# Start of TEXT TO READ
Elsevier

Ecological Modelling

Volume 289, 10 October 2014, Pages 96-105
Ecological Modelling

New target fisheries lead to spatially variable food web effects in an ecosystem model of the California Current

https://doi.org/10.1016/j.ecolmodel.2014.07.003Get rights and content

Highlights

  • We model the effects of developing fisheries that target low biomass species.

  • A spatially explicit Atlantis ecosystem model shows scale-dependent effects.

  • Regional effects were much larger than system-wide effects.

  • Even fishing low biomass targets has indirect effects in the model.

Abstract

Growing human populations put increasing demands on marine ecosystems. Studies have demonstrated the importance of large biomass forage groups in model food webs, but small biomass contributors are often overlooked. Here, we predict the ecosystem effects of three potential future fisheries targeting functional groups that make up only a small proportion of total ecosystem biomass using the California Current Atlantis Model: deep demersal fish such as grenadier (Albatrossia pectoralis and Coryphaenoides acrolepis), nearshore fish such as white croaker (Genyonemus lineatus), and shortbelly rockfish (Sebastes jordani). Using a spatially explicit ecosystem model, we explored individual fishing scenarios for these groups that resulted in abundance levels of 75, 40, 25, and 0 percent of the status quo fishing scenario and a combined fishing scenario simultaneously targeting all three groups. We evaluated the effects on coast-wide biomass and describe variation in affected groups by region. Results indicate that developing fisheries on the proposed targets would have small coast-wide effects on other species. However, effects varied significantly within the ecosystem, with higher impacts concentrated in the central California region of the model. Effects of fishing all three groups simultaneously were additive in some cases coastwide, but were not additive at the regional scale. This work provides a framework for evaluating effects of new fisheries and suggests that regional effects should be evaluated within a larger management context.

Introduction

Anthropogenic stressors on ecosystems have never been greater. Demands for food and freshwater have led to increased fishing (Anticamara et al., 2011), changes in land use patterns (Allan, 2004), and greater regulation of flows in rivers (Caissie, 2006). As pressure to extract resources builds, managers are increasingly confronting trade-offs between the direct value of the extracted resource and the indirect value of the resource left in the ecosystem (Rodriguez et al., 2006, Lester et al., 2010). Understanding these trade-offs requires approaches that can predict the indirect effects of targeted resource extraction on the rest of the ecosystem.
# End of TEXT TO READ
# Start of SUPPLIED DATA
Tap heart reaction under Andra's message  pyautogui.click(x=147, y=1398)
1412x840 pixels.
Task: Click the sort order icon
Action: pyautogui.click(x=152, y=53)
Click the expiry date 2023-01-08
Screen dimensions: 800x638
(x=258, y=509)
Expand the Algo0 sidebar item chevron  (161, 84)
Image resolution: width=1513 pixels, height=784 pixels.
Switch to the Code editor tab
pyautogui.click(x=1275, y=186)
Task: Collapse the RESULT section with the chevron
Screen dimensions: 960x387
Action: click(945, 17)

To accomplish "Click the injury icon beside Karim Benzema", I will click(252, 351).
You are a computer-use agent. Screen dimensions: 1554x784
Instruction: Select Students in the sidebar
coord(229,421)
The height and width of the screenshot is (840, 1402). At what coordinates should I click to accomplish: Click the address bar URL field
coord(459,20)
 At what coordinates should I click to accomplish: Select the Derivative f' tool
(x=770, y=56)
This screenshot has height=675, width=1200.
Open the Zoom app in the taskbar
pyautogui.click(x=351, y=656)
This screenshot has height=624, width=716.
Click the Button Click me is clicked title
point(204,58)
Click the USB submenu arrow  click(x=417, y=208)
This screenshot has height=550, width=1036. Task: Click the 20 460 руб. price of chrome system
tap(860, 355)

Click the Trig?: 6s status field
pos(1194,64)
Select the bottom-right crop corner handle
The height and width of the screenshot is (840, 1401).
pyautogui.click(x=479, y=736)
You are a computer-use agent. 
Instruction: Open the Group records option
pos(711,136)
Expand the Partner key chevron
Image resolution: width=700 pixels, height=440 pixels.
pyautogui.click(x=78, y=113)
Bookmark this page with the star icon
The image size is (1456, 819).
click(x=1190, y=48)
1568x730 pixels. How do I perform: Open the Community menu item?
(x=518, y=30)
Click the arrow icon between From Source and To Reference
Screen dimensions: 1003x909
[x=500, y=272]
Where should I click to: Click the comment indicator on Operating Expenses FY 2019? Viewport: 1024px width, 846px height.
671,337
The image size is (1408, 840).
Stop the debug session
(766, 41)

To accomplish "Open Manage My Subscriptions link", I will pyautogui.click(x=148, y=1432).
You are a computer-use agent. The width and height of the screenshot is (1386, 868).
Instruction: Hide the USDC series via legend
# End of SUPPLIED DATA
DIRECTIVE 1:
Answer these questions about the fisheries text, one line each:
(a) What abundance levels, as percentages of the status quo fishing scenario, did the individual fishing scenarios produce?
(b) In which region of the model were the higher impacts concentrated?
(c) According to the introduction, what three things have demands for food and freshwater led to?
DIRECTIVE 2: Collect every line of the records that contains the word "Instruction", where case counts.

OUTPUT 1:
(a) 75, 40, 25, and 0 percent.
(b) The central California region.
(c) Increased fishing, changes in land use patterns, and greater regulation of flows in rivers.

OUTPUT 2:
Instruction: Select Students in the sidebar
Instruction: Open the Group records option
Instruction: Hide the USDC series via legend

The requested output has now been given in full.